But the distant sound of swinging gates, and then of approaching wheels, put an end to this little scene, and in another moment the carriage was at the door, and the hero restored to his family, (have I not said that I am speaking of events that happened in the memorable year of the battle of Waterloo ?) half lifted, half bore from the

vehicle the unexpected and unwelcome subject of the conversation just chronicled.

"Bless you, Helen," said the veteran, kissing her throbbing forehead; "I hope you are not much tired with your journey:-cheer up, and remember you are at home! and now Gertrude, Alicia, Lucy, come to me, all of you-at once;" and in the embrace of the moment, the new comer was permitted to stand aside, to feel that most perplexing and desolate of all feelings-a sense that she was alone among strange kindred.

The first ecstacy of meeting was over, and candles were lighted, and the ladies then turned an eager, two of them a curious look, towards their new relation.

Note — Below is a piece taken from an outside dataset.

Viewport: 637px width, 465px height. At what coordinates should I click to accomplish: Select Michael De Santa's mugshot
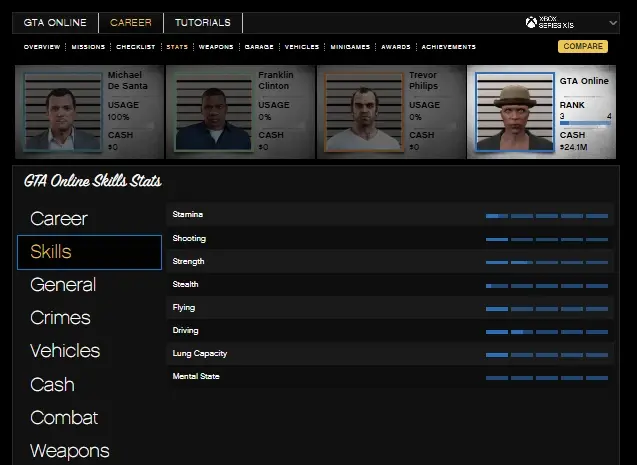click(62, 111)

Alicia felt her heart sicken at the first glance, for she was aware that a beauty had come in among them-that pale, and fatigued, and wretchedly invalided as she seemed to be, Helen Lagarde could not be passed over, or hidden under a bushel, for her exquisite form, and her complexion as transparently fine as the inmost leaves of certain delicate flowers, to say nothing of large sibylline eyes, and hair as excellent in its profusion as in its rich, silky, intense blackness, for her bonnet being laid aside, it fell round her like a heavy veil. Lucy, too, herself but slenderly gifted with personal graces, had unconsciously taken an inventory of these things; but she was, as yet, unsoured by chasing realities and only catching shadows, and there was an expression of regret, a world of sad memories in those dark, dewy eyes, which at once made her regard the stranger with an interest as deep and compassionate as she could feel. And Helen's voice, too, though musical beyond most other voices, was so sad, and her breath came and went so rapidly, and her colour changed as quickly as the clouds pass-Lucy loved her at once, because she felt that she had known sorrow.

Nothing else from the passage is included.